--- Begin Extracted entries ---

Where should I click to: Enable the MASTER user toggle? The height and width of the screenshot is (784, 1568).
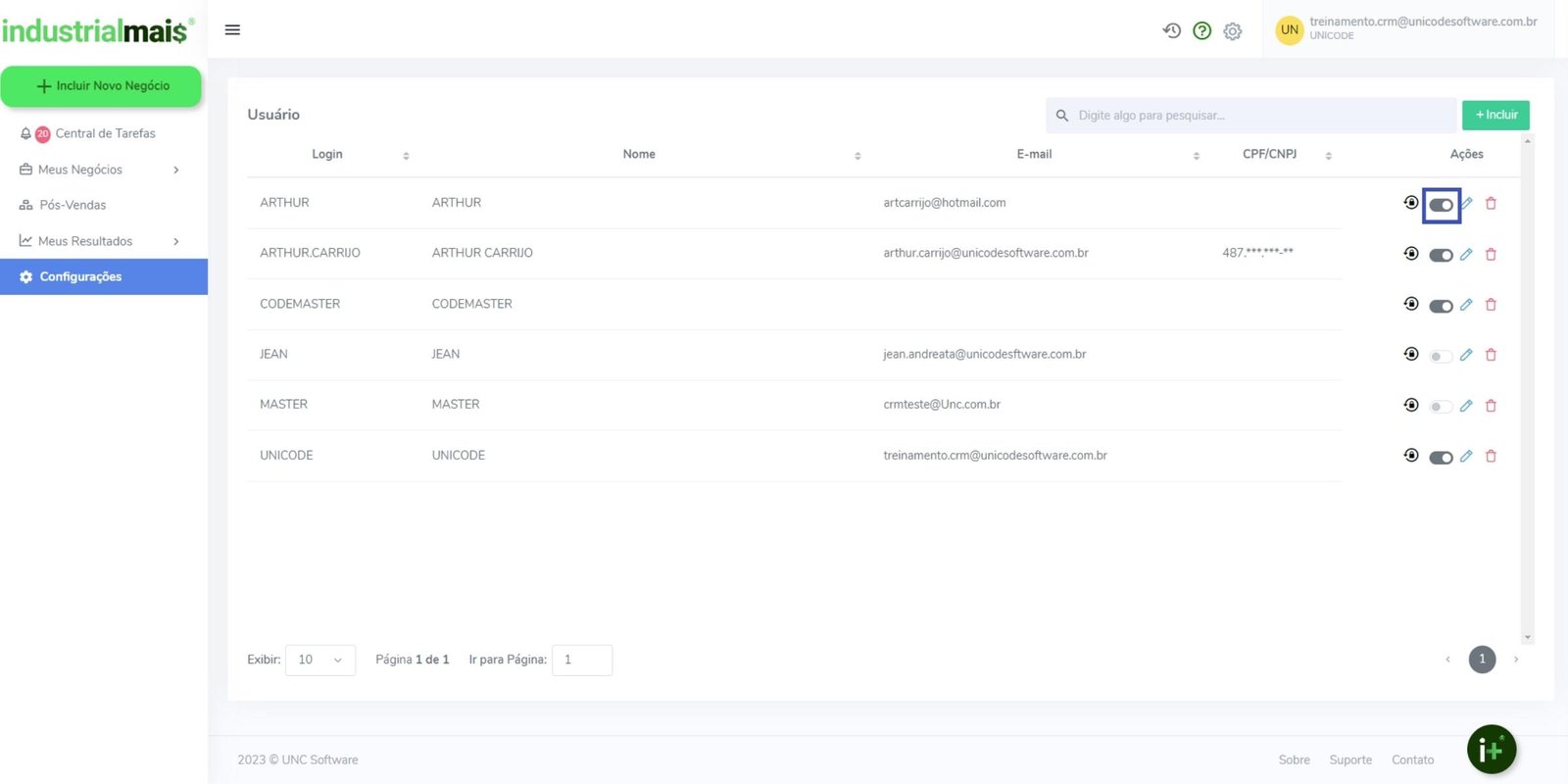pyautogui.click(x=1441, y=406)
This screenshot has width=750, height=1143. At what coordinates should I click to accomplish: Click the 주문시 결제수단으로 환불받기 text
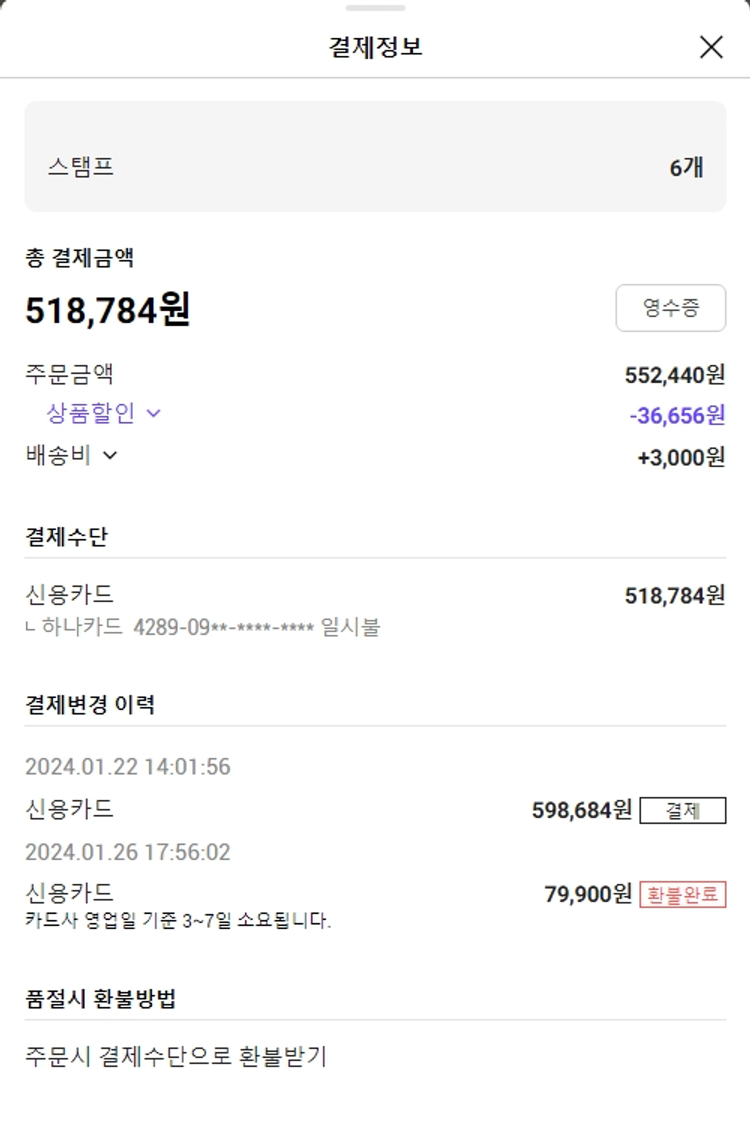(176, 1056)
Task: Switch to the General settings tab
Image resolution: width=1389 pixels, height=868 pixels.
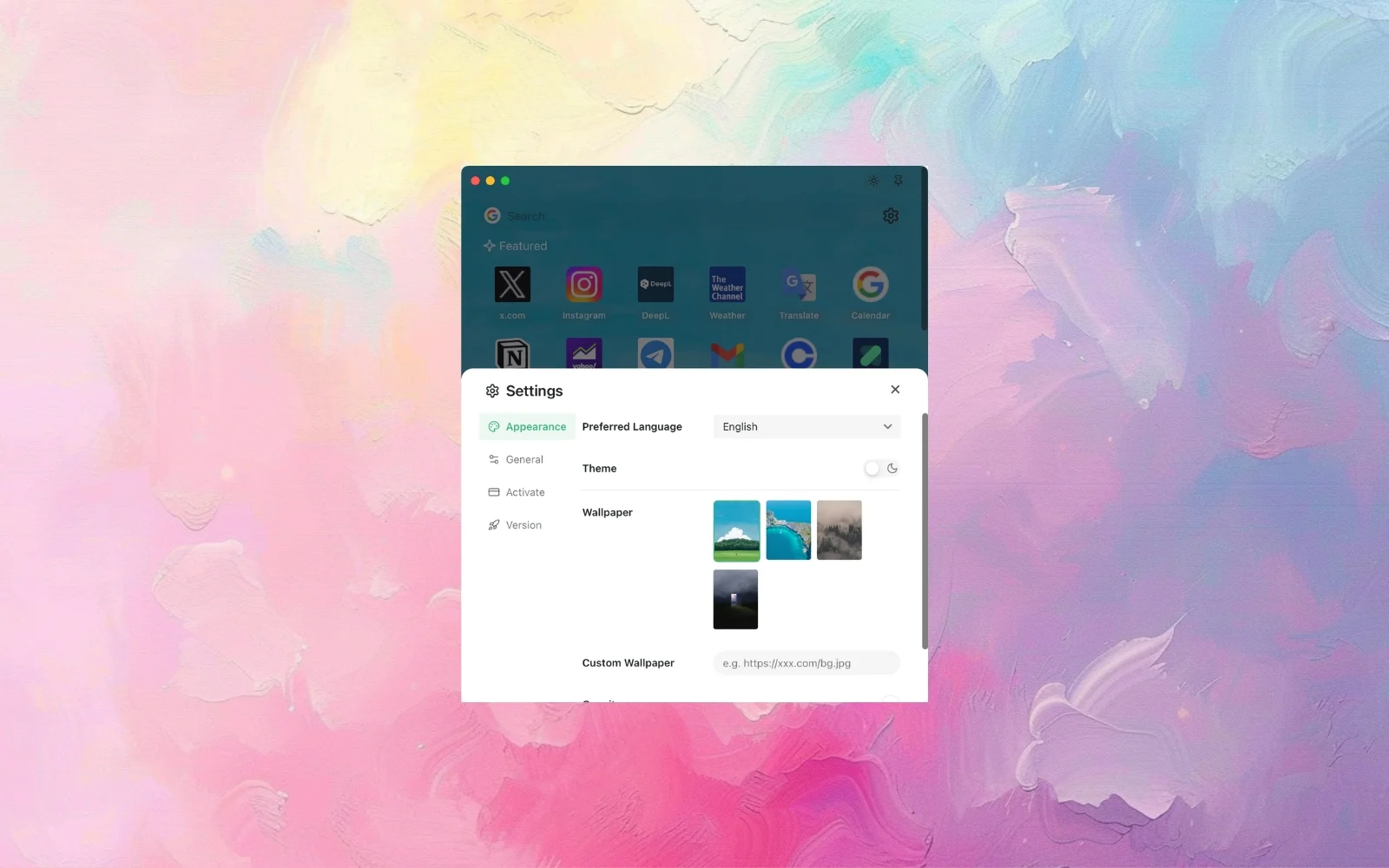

--- End Extracted entries ---

● Stated exercise
Reproduce the data above word for word, leaving out the pictures.

● Full solution
Where should I click to: Enable the MASTER user toggle? The height and width of the screenshot is (784, 1568).
pyautogui.click(x=1441, y=406)
This screenshot has width=750, height=1143. At what coordinates should I click to accomplish: Click the 주문시 결제수단으로 환불받기 text
(176, 1056)
Task: Switch to the General settings tab
Image resolution: width=1389 pixels, height=868 pixels.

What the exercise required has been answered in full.